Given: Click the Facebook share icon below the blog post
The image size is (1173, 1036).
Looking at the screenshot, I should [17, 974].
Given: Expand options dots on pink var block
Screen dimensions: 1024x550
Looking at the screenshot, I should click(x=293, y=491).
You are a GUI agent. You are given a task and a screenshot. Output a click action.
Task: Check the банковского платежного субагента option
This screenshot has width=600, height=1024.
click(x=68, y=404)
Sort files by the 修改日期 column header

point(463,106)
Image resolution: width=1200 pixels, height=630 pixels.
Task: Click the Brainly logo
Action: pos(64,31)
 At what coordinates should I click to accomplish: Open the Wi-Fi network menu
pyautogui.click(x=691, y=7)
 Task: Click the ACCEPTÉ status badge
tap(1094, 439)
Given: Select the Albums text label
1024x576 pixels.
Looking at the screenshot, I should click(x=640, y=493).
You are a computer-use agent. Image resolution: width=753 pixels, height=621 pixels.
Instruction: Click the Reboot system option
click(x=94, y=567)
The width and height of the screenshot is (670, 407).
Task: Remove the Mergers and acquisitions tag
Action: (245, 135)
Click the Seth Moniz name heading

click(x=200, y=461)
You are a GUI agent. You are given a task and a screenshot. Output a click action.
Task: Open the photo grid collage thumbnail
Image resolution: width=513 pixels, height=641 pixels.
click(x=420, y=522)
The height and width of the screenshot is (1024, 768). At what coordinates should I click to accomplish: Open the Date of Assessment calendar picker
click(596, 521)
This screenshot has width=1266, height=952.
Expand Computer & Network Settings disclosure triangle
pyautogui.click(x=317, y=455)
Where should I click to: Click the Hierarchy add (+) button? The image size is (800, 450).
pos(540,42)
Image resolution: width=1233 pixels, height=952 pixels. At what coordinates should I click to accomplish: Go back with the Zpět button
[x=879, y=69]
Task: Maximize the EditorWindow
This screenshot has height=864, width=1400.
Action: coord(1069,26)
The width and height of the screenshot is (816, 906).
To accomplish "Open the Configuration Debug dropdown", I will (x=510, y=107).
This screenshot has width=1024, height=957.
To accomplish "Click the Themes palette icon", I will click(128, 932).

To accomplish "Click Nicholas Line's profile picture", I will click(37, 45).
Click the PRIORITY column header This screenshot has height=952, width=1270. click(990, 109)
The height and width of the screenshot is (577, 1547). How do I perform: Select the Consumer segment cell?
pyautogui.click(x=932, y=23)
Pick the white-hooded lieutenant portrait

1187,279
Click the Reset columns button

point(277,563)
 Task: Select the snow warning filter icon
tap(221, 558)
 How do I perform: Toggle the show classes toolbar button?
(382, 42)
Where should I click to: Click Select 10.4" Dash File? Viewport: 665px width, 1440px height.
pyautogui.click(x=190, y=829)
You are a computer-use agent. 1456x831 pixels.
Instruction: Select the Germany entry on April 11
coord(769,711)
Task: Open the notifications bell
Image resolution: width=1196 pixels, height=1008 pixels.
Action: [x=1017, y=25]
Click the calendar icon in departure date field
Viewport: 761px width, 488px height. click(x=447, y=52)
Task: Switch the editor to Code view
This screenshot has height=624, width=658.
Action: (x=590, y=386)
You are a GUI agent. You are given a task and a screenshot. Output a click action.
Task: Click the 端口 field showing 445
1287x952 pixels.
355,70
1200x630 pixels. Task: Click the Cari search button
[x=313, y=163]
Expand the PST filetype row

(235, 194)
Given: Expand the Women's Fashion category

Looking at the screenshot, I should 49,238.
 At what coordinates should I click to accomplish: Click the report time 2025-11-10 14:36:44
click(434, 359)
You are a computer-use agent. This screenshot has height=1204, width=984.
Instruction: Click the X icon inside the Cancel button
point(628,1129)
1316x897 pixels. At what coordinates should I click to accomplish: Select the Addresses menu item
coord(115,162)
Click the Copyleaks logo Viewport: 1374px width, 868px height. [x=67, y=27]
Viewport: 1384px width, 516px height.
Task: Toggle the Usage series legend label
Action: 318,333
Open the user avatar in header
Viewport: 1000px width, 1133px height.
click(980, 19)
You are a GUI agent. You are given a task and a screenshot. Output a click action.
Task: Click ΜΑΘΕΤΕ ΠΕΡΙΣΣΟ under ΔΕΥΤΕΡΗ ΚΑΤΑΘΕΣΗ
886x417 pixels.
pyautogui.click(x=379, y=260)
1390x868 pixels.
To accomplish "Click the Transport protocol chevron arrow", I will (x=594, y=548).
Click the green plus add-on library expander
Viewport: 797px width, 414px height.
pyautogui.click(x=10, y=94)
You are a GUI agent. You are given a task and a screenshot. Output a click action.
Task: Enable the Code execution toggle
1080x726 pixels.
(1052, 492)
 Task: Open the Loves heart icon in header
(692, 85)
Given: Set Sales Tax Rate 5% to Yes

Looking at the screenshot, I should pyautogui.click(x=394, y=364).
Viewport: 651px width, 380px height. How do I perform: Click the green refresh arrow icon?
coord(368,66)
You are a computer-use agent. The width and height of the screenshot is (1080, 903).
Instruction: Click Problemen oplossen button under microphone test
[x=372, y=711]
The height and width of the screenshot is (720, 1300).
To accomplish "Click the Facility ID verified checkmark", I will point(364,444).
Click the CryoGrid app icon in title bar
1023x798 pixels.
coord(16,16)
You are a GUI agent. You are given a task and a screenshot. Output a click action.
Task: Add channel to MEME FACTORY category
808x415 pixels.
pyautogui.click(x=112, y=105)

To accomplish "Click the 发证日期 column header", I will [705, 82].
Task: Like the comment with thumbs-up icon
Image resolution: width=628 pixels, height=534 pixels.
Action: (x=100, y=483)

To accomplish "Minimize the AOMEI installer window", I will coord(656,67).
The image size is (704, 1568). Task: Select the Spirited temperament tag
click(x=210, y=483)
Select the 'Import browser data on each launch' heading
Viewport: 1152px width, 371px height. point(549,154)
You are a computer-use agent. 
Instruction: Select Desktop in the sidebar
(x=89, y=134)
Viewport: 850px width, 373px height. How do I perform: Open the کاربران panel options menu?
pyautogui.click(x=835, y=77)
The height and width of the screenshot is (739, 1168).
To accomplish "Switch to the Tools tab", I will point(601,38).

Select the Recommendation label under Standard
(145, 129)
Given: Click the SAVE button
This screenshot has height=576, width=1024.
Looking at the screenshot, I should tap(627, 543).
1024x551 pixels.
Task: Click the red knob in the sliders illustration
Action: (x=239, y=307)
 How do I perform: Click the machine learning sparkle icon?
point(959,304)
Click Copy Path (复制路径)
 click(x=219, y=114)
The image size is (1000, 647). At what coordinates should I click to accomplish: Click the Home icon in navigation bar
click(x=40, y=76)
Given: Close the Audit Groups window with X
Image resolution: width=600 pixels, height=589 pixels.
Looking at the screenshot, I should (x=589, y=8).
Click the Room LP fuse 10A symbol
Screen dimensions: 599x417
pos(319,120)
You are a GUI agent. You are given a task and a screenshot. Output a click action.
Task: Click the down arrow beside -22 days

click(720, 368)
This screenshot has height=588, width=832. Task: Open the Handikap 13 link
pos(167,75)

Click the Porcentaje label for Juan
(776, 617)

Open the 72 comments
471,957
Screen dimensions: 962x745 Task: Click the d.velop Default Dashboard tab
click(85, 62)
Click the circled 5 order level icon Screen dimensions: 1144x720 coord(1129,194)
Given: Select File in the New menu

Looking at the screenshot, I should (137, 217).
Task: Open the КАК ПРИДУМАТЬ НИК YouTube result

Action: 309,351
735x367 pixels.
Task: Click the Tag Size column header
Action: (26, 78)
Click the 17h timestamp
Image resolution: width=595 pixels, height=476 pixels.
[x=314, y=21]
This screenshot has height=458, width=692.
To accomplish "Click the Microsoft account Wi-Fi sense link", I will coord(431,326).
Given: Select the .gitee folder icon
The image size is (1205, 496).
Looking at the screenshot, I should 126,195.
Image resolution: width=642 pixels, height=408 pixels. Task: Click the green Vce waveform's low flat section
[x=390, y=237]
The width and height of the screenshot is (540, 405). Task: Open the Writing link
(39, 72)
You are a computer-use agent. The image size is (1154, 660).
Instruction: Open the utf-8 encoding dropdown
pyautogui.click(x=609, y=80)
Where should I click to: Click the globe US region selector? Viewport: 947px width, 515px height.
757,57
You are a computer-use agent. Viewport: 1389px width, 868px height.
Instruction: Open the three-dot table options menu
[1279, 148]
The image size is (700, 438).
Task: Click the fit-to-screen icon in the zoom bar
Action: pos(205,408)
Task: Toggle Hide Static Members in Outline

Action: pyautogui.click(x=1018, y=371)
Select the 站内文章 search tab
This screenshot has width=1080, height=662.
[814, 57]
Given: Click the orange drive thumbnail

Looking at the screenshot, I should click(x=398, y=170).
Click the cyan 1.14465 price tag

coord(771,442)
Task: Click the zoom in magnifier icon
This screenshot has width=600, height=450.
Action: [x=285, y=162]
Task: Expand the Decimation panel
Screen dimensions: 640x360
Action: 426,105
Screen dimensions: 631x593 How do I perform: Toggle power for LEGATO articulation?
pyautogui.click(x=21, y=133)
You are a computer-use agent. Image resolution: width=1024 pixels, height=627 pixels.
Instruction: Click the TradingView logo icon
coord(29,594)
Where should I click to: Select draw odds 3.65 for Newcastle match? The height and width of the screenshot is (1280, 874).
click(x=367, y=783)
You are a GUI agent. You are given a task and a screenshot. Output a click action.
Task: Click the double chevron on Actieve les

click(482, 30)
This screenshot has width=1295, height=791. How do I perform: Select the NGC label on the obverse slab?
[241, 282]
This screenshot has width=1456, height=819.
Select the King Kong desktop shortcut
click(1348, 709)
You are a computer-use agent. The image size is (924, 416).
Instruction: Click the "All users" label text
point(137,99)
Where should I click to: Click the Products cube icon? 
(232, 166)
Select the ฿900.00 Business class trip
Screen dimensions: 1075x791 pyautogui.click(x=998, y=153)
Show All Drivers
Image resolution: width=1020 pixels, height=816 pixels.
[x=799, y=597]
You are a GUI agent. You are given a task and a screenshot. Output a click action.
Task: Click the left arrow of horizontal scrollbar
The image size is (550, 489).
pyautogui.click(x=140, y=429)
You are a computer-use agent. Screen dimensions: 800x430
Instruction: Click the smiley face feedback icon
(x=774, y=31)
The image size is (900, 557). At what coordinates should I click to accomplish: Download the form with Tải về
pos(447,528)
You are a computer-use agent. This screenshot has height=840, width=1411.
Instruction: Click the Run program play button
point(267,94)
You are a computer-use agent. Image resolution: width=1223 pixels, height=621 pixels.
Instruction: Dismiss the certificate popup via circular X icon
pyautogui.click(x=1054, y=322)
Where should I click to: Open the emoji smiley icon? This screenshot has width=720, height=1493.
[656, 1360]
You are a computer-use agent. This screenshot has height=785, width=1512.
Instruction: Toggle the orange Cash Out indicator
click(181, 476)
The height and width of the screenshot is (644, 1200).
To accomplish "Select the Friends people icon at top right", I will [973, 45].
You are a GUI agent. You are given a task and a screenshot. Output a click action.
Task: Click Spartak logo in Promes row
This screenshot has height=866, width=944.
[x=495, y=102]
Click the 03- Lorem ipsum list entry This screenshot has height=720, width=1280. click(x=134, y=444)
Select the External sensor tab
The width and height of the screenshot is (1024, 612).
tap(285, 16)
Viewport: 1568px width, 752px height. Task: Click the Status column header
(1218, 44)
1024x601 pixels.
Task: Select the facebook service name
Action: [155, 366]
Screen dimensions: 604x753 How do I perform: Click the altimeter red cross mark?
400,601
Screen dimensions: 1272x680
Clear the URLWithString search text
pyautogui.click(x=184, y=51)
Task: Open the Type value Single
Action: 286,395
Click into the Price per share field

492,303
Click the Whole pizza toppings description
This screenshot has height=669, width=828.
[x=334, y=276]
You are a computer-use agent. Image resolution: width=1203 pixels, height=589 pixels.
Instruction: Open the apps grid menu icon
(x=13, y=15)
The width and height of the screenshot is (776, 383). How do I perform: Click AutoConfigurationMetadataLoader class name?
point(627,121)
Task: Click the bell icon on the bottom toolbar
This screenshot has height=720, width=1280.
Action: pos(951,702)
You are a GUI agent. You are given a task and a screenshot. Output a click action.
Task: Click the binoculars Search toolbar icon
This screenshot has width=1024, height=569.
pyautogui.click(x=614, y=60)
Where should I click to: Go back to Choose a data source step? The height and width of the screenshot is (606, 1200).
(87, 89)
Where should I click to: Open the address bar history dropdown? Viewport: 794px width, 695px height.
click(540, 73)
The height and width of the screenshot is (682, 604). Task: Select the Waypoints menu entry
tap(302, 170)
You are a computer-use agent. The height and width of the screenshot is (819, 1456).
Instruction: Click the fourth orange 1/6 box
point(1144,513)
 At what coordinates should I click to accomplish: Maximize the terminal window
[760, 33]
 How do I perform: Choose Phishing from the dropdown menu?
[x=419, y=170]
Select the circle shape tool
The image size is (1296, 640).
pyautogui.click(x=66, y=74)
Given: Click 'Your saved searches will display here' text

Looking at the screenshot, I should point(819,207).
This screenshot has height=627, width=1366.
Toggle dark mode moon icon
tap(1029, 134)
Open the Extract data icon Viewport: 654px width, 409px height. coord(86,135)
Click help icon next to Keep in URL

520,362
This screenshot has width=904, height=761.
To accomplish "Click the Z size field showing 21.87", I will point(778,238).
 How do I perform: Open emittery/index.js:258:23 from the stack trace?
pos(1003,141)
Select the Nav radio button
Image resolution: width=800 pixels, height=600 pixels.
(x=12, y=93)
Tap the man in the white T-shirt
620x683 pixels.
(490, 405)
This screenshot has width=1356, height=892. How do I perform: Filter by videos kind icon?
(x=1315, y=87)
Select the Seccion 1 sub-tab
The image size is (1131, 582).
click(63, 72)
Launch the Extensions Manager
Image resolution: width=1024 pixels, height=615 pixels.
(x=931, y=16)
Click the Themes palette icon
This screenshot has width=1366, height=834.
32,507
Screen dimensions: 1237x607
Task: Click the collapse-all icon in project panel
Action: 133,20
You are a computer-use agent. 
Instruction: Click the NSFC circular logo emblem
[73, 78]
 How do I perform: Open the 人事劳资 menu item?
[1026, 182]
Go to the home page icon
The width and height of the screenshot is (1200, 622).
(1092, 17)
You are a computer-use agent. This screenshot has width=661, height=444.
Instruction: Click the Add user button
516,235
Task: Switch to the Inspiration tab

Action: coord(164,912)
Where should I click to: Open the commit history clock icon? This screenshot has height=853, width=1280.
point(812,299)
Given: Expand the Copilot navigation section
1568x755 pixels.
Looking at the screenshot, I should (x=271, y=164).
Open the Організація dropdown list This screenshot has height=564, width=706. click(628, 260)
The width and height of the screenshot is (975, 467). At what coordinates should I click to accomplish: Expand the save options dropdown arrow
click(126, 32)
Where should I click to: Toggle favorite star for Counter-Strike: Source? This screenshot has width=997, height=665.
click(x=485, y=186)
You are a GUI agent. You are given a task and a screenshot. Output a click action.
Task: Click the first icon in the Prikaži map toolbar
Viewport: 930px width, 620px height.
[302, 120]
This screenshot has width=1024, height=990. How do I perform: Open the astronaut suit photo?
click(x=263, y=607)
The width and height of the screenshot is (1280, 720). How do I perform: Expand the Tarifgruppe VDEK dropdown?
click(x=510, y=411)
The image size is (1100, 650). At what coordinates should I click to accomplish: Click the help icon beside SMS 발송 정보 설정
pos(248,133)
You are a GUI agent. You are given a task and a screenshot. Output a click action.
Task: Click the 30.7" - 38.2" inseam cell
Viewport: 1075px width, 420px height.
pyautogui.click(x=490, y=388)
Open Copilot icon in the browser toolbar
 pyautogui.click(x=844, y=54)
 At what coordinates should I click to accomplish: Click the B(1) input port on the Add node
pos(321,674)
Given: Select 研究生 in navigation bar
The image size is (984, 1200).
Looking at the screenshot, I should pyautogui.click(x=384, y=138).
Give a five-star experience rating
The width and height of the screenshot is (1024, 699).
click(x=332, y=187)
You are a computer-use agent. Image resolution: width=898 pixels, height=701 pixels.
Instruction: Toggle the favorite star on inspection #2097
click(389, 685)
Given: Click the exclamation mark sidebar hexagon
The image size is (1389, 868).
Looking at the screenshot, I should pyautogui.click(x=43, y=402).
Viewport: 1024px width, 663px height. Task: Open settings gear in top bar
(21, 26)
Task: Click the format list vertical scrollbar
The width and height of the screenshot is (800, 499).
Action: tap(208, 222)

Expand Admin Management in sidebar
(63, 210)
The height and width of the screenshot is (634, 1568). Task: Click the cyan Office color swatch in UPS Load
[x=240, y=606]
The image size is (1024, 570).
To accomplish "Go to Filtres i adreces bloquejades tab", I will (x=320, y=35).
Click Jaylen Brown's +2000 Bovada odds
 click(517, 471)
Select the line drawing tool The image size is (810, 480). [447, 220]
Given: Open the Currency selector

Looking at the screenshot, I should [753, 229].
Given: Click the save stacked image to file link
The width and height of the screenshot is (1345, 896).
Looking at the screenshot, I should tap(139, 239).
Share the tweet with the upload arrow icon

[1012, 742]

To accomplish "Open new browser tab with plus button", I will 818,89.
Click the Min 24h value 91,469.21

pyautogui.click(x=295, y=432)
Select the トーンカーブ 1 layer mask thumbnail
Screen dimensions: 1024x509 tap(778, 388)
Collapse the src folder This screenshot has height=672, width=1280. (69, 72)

========================================

Pull each line holding "showing" out of the listing.

**Task answer:**
Task: Click the 端口 field showing 445
To accomplish "Click the Z size field showing 21.87", I will point(778,238).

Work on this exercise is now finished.